This week, while everyone else in the country was buried in snow, we traveled further south down the Gulf Coast to Port Aransas and Mustang Island, Texas. We’ve been trying to resist the urge to gloat, but, frankly, it’s not easy. Instead of digging our car out of our driveway, we’ve been digging our toes into the sand, strolling along the long stretches of beaches with the white winter sun glistening on the waves and the seagulls and terns swirling overhead.
We’ve watched pods of dolphins following ferries and leaping in great twisting arcs out of the water in front of the oil freighters. White Pelicans bob on the waves, lazily dropping their pouched beaks into the surf to scoop up whatever unlucky sea creature floats into their paths. Comical toupee-wearing Royal Terns, stand side by side on the beach, all facing into the wind, and the aviary super-models, the Egrets, Ibis and Herons standing patiently on their long, thin legs in the wetlands, watching for the slightest ripple in the water before striking at lightning speed, their prey swimming shell-shocked in fish heaven before they know what hit them.

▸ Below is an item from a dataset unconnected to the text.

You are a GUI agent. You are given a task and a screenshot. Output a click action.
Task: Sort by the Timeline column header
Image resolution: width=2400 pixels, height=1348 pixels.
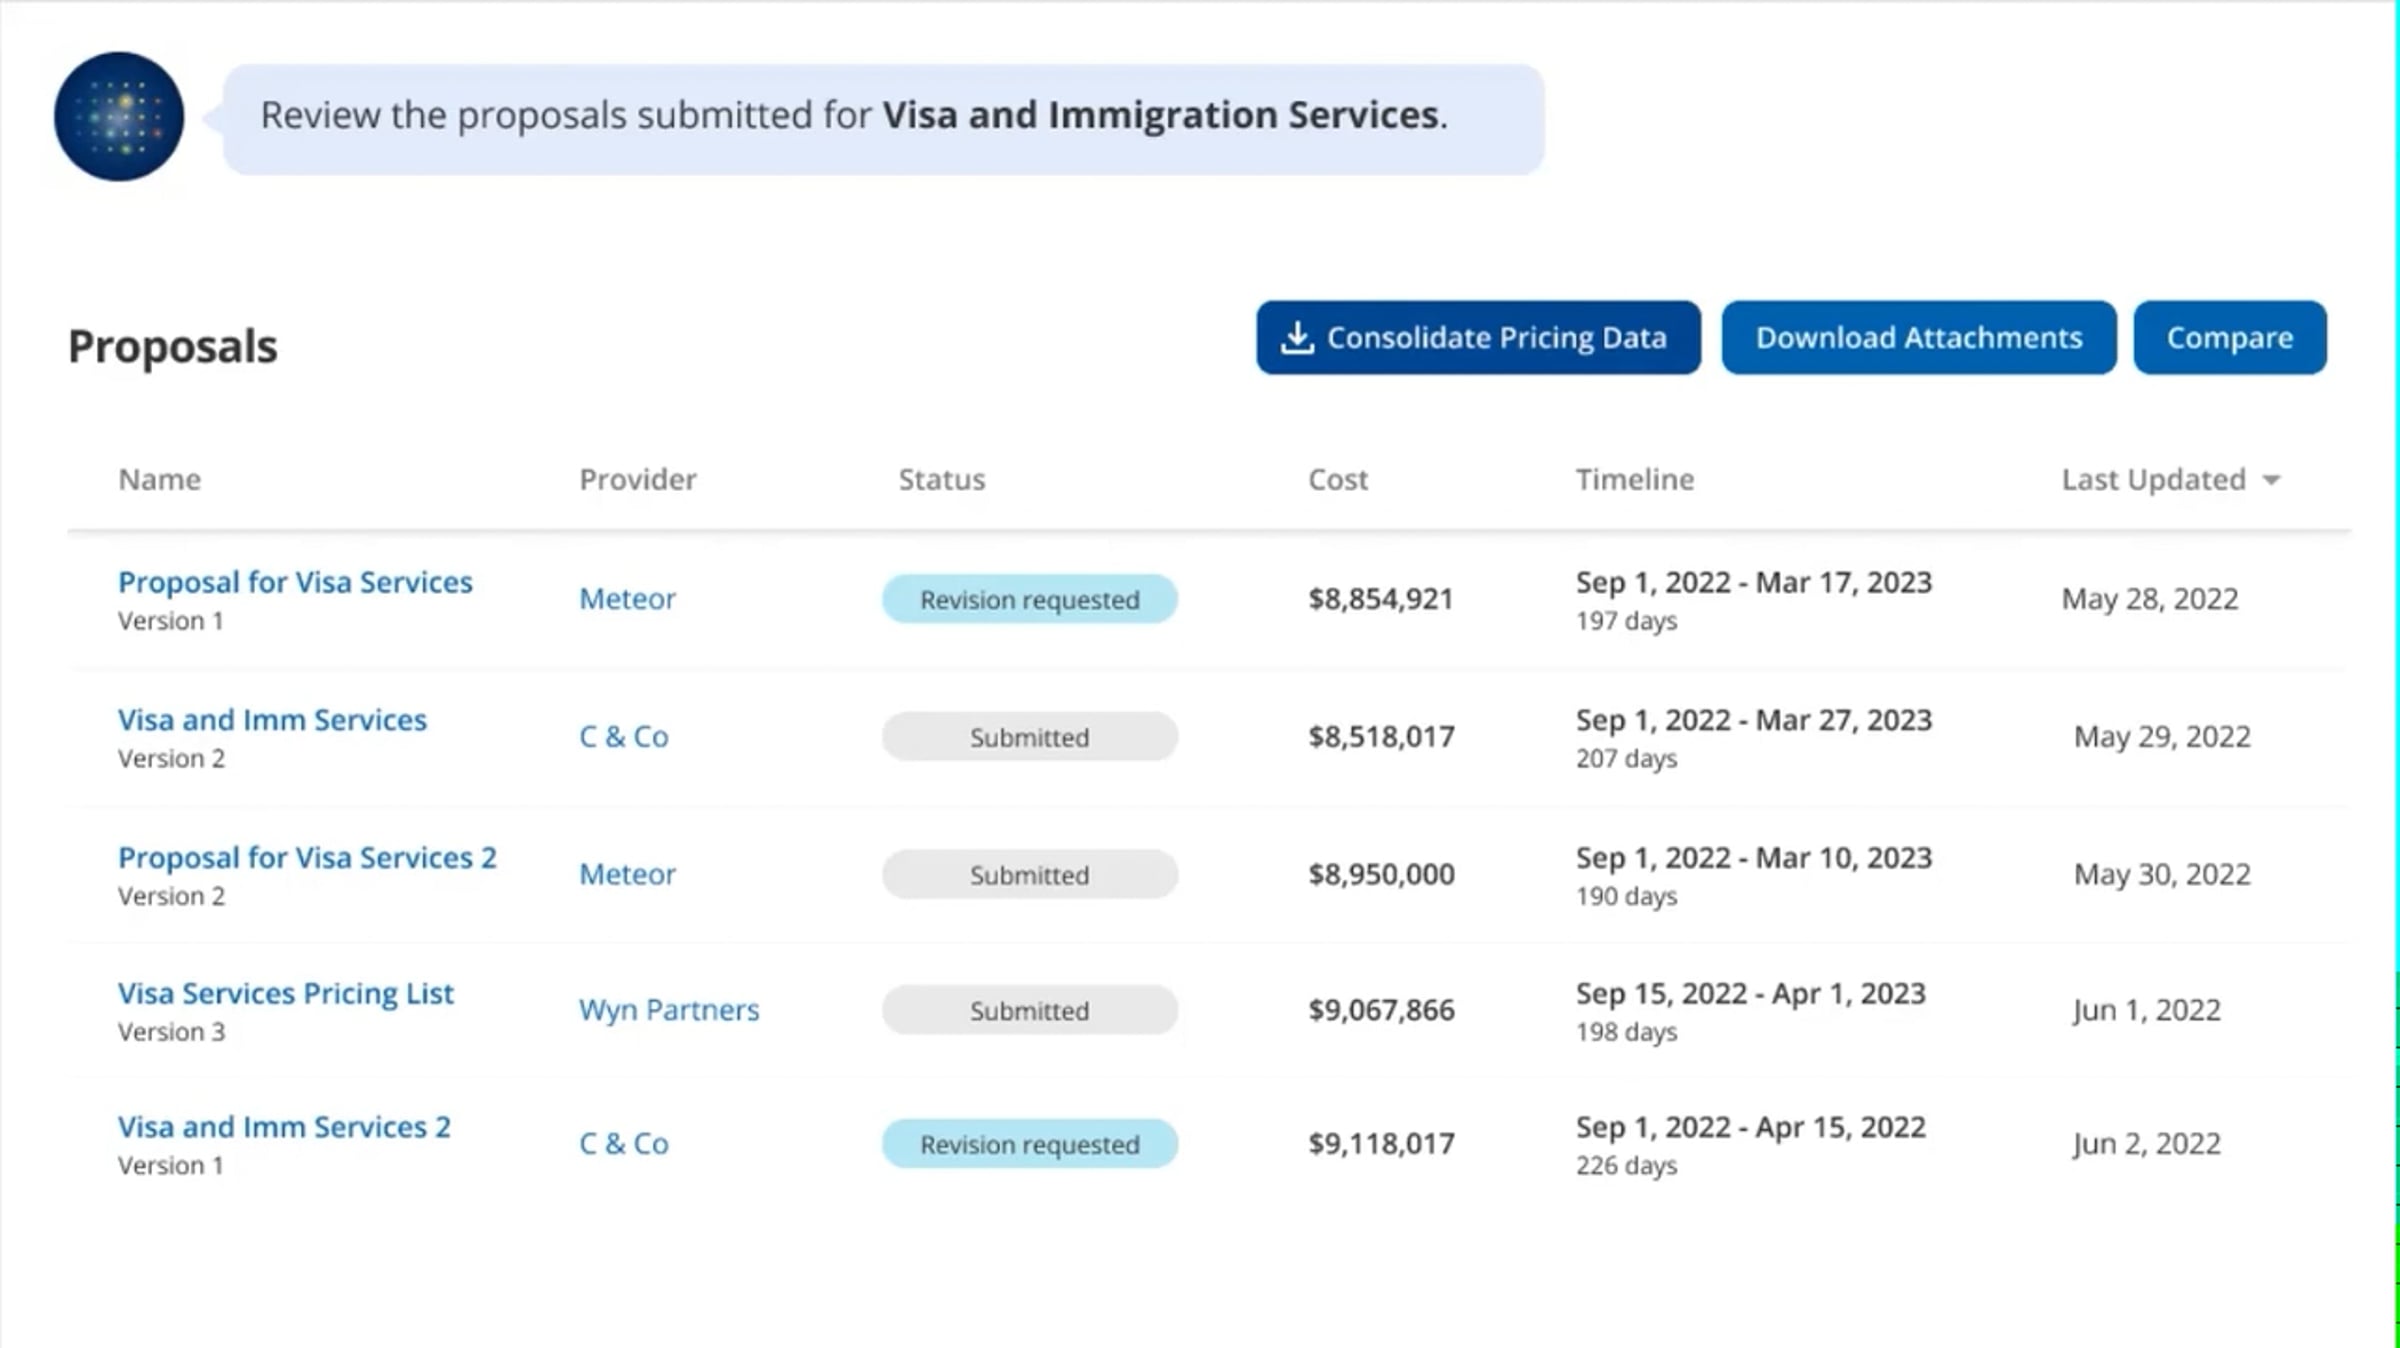[x=1635, y=480]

Snowy egret fishing for dinner
It’s the laid-back, easy way of life here that’s so appealing: friendly, helpful people, lots of restaurants with affordable menus, well-run free car ferries that connect islands to each other and the mainland, a $12 annual beach parking pass that allows camping on the beach for no additional cost. Technically, the restriction is for three nights in a period of 21 days, although, according to the locals, this is seldom enforced out of season. It is pleasant to camp between the sea and the dunes, with the sound of the surf at night, people walking their dogs, and the winter residents’ golf carts zipping along the flat, 18-mile stretch of sand between Port Aransas and Mustang beach. I think we'll dig our toes a little deeper into the sand...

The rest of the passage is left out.